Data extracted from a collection

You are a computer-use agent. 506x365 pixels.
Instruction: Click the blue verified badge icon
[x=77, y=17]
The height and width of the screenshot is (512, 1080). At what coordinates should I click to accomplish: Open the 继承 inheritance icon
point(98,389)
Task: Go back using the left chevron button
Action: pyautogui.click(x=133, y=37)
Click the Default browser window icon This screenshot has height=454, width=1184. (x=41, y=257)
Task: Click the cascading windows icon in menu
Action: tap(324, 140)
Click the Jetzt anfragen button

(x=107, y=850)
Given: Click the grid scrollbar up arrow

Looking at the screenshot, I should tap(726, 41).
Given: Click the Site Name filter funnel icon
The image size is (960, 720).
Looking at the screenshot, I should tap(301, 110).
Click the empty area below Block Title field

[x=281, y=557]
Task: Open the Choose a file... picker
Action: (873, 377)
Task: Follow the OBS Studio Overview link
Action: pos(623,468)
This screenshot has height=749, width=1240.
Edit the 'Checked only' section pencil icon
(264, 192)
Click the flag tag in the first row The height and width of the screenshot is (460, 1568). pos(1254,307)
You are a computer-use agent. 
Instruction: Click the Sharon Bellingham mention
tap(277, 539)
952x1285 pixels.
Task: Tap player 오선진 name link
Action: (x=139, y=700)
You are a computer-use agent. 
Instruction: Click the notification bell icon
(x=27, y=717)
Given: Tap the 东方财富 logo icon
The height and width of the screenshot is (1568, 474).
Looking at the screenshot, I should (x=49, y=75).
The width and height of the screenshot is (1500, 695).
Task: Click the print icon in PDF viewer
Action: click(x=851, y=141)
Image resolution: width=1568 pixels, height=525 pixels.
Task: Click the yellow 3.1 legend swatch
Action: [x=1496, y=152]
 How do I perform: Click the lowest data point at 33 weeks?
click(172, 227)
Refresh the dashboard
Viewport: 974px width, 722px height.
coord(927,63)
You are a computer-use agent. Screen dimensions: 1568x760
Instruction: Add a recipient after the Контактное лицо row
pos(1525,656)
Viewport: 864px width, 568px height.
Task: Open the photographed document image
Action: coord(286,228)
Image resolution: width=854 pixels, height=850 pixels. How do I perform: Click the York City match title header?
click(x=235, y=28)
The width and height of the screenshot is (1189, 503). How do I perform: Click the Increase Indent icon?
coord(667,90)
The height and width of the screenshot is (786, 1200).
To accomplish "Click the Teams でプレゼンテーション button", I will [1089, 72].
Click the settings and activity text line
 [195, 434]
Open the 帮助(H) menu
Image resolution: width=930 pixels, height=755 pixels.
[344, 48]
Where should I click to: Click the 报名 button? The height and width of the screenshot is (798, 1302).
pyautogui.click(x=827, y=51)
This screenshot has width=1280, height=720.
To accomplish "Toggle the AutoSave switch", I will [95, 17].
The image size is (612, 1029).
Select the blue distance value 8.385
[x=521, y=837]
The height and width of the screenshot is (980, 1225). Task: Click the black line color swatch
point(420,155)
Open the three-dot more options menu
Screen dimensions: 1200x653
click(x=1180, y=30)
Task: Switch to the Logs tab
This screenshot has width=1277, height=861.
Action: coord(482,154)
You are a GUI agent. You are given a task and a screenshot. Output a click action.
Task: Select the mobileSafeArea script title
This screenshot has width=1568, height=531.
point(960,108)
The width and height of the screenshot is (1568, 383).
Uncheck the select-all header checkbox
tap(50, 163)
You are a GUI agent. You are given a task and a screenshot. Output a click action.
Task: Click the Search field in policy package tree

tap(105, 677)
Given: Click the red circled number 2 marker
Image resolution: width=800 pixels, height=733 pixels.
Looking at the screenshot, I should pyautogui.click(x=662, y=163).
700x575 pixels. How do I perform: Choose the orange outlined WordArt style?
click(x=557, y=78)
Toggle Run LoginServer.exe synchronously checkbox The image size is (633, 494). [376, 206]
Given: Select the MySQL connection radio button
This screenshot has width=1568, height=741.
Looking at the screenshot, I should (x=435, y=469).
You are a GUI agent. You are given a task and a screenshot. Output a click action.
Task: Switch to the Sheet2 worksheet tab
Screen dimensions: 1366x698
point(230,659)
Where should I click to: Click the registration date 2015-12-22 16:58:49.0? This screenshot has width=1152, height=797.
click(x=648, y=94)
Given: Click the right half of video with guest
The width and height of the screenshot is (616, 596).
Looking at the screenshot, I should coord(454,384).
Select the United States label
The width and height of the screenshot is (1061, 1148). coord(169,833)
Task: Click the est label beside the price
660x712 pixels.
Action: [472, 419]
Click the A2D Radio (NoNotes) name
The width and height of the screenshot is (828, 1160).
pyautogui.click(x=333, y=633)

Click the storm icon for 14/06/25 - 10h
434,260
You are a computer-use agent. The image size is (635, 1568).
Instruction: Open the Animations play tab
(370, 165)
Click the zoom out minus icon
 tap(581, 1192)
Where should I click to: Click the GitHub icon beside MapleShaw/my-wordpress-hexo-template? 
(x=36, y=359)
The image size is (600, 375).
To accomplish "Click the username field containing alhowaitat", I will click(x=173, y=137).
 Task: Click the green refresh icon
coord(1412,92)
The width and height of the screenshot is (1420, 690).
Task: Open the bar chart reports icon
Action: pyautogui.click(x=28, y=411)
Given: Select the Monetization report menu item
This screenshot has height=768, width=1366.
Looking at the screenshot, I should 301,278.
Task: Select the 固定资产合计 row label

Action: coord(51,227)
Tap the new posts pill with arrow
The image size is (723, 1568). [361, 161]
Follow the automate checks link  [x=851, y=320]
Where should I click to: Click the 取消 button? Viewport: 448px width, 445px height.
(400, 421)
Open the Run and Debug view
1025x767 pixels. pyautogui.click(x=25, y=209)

REQUIREMENT. After reading the data above, print it all again exactly.

ANSWER.
You are a computer-use agent. 506x365 pixels.
Instruction: Click the blue verified badge icon
[x=77, y=17]
The height and width of the screenshot is (512, 1080). At what coordinates should I click to accomplish: Open the 继承 inheritance icon
point(98,389)
Task: Go back using the left chevron button
Action: pyautogui.click(x=133, y=37)
Click the Default browser window icon This screenshot has height=454, width=1184. (x=41, y=257)
Task: Click the cascading windows icon in menu
Action: tap(324, 140)
Click the Jetzt anfragen button

(x=107, y=850)
Given: Click the grid scrollbar up arrow

Looking at the screenshot, I should tap(726, 41).
Given: Click the Site Name filter funnel icon
The image size is (960, 720).
Looking at the screenshot, I should tap(301, 110).
Click the empty area below Block Title field

[x=281, y=557]
Task: Open the Choose a file... picker
Action: (873, 377)
Task: Follow the OBS Studio Overview link
Action: pos(623,468)
This screenshot has height=749, width=1240.
Edit the 'Checked only' section pencil icon
(264, 192)
Click the flag tag in the first row The height and width of the screenshot is (460, 1568). pos(1254,307)
You are a computer-use agent. 
Instruction: Click the Sharon Bellingham mention
tap(277, 539)
952x1285 pixels.
Task: Tap player 오선진 name link
Action: (x=139, y=700)
You are a computer-use agent. 
Instruction: Click the notification bell icon
(x=27, y=717)
Given: Tap the 东方财富 logo icon
The height and width of the screenshot is (1568, 474).
Looking at the screenshot, I should (x=49, y=75).
The width and height of the screenshot is (1500, 695).
Task: Click the print icon in PDF viewer
Action: click(x=851, y=141)
Image resolution: width=1568 pixels, height=525 pixels.
Task: Click the yellow 3.1 legend swatch
Action: [x=1496, y=152]
 How do I perform: Click the lowest data point at 33 weeks?
click(172, 227)
Refresh the dashboard
Viewport: 974px width, 722px height.
coord(927,63)
You are a computer-use agent. Screen dimensions: 1568x760
Instruction: Add a recipient after the Контактное лицо row
pos(1525,656)
Viewport: 864px width, 568px height.
Task: Open the photographed document image
Action: coord(286,228)
Image resolution: width=854 pixels, height=850 pixels. How do I perform: Click the York City match title header?
click(x=235, y=28)
The width and height of the screenshot is (1189, 503). How do I perform: Click the Increase Indent icon?
coord(667,90)
The height and width of the screenshot is (786, 1200).
To accomplish "Click the Teams でプレゼンテーション button", I will [1089, 72].
Click the settings and activity text line
 [195, 434]
Open the 帮助(H) menu
Image resolution: width=930 pixels, height=755 pixels.
[344, 48]
Where should I click to: Click the 报名 button? The height and width of the screenshot is (798, 1302).
pyautogui.click(x=827, y=51)
This screenshot has width=1280, height=720.
To accomplish "Toggle the AutoSave switch", I will [95, 17].
The image size is (612, 1029).
Select the blue distance value 8.385
[x=521, y=837]
The height and width of the screenshot is (980, 1225). Task: Click the black line color swatch
point(420,155)
Open the three-dot more options menu
Screen dimensions: 1200x653
click(x=1180, y=30)
Task: Switch to the Logs tab
This screenshot has width=1277, height=861.
Action: coord(482,154)
You are a GUI agent. You are given a task and a screenshot. Output a click action.
Task: Select the mobileSafeArea script title
This screenshot has width=1568, height=531.
point(960,108)
The width and height of the screenshot is (1568, 383).
Uncheck the select-all header checkbox
tap(50, 163)
You are a GUI agent. You are given a task and a screenshot. Output a click action.
Task: Click the Search field in policy package tree

tap(105, 677)
Given: Click the red circled number 2 marker
Image resolution: width=800 pixels, height=733 pixels.
Looking at the screenshot, I should pyautogui.click(x=662, y=163).
700x575 pixels. How do I perform: Choose the orange outlined WordArt style?
click(x=557, y=78)
Toggle Run LoginServer.exe synchronously checkbox The image size is (633, 494). [376, 206]
Given: Select the MySQL connection radio button
This screenshot has width=1568, height=741.
Looking at the screenshot, I should (x=435, y=469).
You are a GUI agent. You are given a task and a screenshot. Output a click action.
Task: Switch to the Sheet2 worksheet tab
Screen dimensions: 1366x698
point(230,659)
Where should I click to: Click the registration date 2015-12-22 16:58:49.0? This screenshot has width=1152, height=797.
click(x=648, y=94)
Given: Click the right half of video with guest
The width and height of the screenshot is (616, 596).
Looking at the screenshot, I should coord(454,384).
Select the United States label
The width and height of the screenshot is (1061, 1148). coord(169,833)
Task: Click the est label beside the price
660x712 pixels.
Action: [472, 419]
Click the A2D Radio (NoNotes) name
The width and height of the screenshot is (828, 1160).
pyautogui.click(x=333, y=633)

Click the storm icon for 14/06/25 - 10h
434,260
You are a computer-use agent. The image size is (635, 1568).
Instruction: Open the Animations play tab
(370, 165)
Click the zoom out minus icon
 tap(581, 1192)
Where should I click to: Click the GitHub icon beside MapleShaw/my-wordpress-hexo-template? 
(x=36, y=359)
The image size is (600, 375).
To accomplish "Click the username field containing alhowaitat", I will click(x=173, y=137).
 Task: Click the green refresh icon
coord(1412,92)
The width and height of the screenshot is (1420, 690).
Task: Open the bar chart reports icon
Action: pyautogui.click(x=28, y=411)
Given: Select the Monetization report menu item
This screenshot has height=768, width=1366.
Looking at the screenshot, I should 301,278.
Task: Select the 固定资产合计 row label

Action: coord(51,227)
Tap the new posts pill with arrow
The image size is (723, 1568). [361, 161]
Follow the automate checks link  [x=851, y=320]
Where should I click to: Click the 取消 button? Viewport: 448px width, 445px height.
(400, 421)
Open the Run and Debug view
1025x767 pixels. pyautogui.click(x=25, y=209)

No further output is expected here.